Though Coulter’s rhetoric during the campaign contributed to Trump’s cult of personality, Coulter has been in politics long before Trump, and she’ll be there long after. Trump’s former supporters, whose paleoconservatism and protectionism predated him, won’t take his broken promises lightly. His rise didn’t inform their political positions; he was just seen as an agent of them.

In contrast, Trump sycophants and hacks have built their vitriol-laden identities around them. Don’t take my word for it — just listen to them!

“Our delight at the effectiveness of Donald Trump at battling our useless ruling class is not about the ‘Trump’ part; it’s about the ‘effectiveness’ part,” writes Kurt Schlichter. “Trump is the avatar of our collected resentments, complaints and fury over our betrayal by an elite that was supposed to be running our institutions on our behalf and that is instead running them for its own sordid benefit.”

Effectiveness? Effective at implementing his most ardent campaign promises? Trump failed at repealing and replacing Obamacare. Trump failed at reducing the deficit. Trump failed at ending nepotistic immigration. Trump failed at building the wall, and, most hysterically, he failed at making Mexico pay for it. Hell, the same idiots who thought that Mexico would in fact pay for the wall are now giving millions to an unverified GoFundMe to pay for it themselves.
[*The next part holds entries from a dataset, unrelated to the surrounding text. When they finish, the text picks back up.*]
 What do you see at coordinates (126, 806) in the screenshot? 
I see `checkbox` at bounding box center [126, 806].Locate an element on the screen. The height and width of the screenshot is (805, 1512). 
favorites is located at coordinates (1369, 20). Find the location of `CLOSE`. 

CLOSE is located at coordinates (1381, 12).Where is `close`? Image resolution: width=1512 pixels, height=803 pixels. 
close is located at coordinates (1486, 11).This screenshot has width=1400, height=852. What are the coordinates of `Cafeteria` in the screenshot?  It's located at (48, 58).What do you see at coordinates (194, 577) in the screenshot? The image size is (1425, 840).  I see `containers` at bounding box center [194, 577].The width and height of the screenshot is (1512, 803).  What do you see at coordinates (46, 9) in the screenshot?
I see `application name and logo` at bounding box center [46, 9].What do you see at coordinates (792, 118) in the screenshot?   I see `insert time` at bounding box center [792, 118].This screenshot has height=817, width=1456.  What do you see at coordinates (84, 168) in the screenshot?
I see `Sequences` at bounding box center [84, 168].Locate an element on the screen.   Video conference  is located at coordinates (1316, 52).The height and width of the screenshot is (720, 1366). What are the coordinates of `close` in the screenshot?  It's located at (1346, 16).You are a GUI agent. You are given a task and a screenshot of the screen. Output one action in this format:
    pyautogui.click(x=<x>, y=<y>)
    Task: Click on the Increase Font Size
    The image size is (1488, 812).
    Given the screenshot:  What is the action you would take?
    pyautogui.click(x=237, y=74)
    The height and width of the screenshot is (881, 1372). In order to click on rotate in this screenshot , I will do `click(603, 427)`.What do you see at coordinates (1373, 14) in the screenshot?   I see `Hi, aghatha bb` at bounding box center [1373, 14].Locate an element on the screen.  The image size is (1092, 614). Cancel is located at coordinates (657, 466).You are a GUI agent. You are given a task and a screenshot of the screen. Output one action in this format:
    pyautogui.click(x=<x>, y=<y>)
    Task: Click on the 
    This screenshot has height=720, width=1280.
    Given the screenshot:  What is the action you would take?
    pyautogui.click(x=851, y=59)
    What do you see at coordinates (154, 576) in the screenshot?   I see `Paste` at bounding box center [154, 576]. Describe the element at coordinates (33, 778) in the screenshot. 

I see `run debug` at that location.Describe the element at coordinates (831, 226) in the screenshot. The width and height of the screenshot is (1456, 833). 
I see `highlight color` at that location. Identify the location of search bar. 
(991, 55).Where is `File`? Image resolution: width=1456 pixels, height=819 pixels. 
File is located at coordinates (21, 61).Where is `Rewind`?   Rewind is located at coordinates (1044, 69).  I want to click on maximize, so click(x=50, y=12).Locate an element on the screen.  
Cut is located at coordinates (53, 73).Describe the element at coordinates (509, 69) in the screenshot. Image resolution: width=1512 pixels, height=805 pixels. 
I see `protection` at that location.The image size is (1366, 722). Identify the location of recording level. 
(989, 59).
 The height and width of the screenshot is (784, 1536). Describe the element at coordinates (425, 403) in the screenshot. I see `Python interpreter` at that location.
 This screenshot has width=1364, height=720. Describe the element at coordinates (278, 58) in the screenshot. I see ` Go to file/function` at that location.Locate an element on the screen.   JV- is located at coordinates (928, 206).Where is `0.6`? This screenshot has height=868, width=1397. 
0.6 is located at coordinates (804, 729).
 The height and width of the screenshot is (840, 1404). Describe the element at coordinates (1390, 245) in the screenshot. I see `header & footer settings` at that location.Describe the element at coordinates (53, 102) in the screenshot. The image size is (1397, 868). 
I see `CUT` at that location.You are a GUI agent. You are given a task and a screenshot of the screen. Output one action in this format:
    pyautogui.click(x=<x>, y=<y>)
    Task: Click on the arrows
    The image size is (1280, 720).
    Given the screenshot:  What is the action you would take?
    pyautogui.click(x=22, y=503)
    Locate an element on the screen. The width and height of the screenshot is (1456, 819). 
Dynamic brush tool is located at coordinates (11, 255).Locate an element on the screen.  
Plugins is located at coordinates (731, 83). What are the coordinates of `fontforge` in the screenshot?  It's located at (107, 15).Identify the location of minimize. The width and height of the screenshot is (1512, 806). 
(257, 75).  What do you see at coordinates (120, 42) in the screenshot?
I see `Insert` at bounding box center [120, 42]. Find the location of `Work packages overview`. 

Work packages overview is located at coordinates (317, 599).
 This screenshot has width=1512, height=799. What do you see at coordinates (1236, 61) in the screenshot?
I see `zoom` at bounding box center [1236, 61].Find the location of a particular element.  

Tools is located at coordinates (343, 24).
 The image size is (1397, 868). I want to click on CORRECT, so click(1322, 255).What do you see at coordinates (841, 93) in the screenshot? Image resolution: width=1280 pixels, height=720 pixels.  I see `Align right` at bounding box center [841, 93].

Trump’s judicial victories and tax cuts — without a doubt, the most significant conservative victories of his tenure — can be almost solely attributed to the political genius and ruthlessness of Senate Majority Leader Mitch McConnell, R-Ky.

Those still rooting on the president on a personal level, not those hoping that he actually does his job, are simply elucidating what most of us always knew: Trump fights culture wars, not conservative policy ones. He is indeed an avatar of collected resentments from people trolled so hard by the Obama era that they ceased to care about any real principles. And of course, the sycophants and loyalists will continue to perform mental gymnastics to make their principles and facts suit the myth of Trump Almighty.

“Dear House GOP,” tweeted Matt Schlapp, “one reason you lost is [because] grass root conservatives didn’t see you fighting for the Trump agenda. Show us your learned [sic].”

Considering that it was the Senate, not the House, that failed to pass Trump’s shoddy Obamacare repeal, and it was the Senate, not the House, that avoided getting wiped out in the midterm elections. But those who care more about Trump pissing off a few actors in Hollywood and soy boys in Bushwick won’t care, and they evidently won’t learn.

But with the brains behind Trumpism realizing they’ve been duped, Trump enters his divided government increasingly alone.